Given records:
──────────────────────────────

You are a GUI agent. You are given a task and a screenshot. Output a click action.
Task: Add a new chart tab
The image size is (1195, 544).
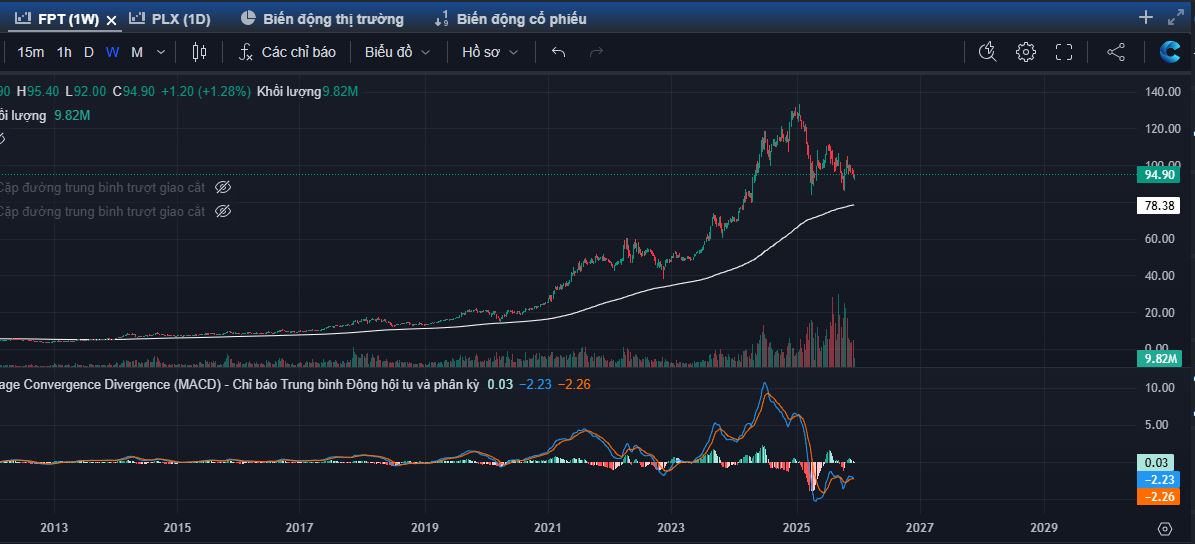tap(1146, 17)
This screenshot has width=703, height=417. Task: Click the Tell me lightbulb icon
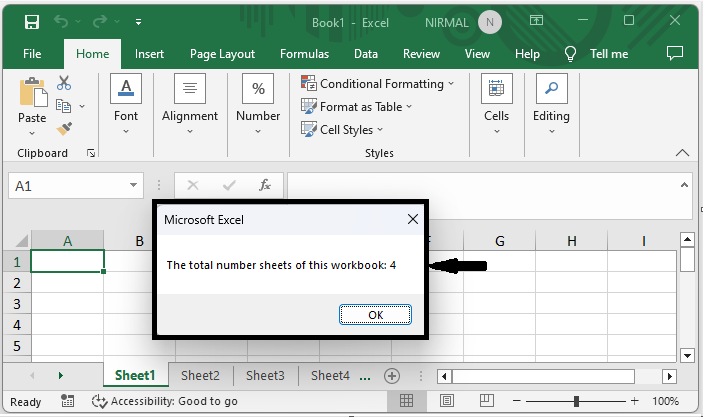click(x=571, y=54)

──────────────────────────────

Try it:
Excluding every picture, set down the listing exactly.

Reply:
You are a GUI agent. You are given a task and a screenshot. Output a click action.
Task: Add a new chart tab
The image size is (1195, 544).
tap(1146, 17)
This screenshot has width=703, height=417. Task: Click the Tell me lightbulb icon
click(x=571, y=54)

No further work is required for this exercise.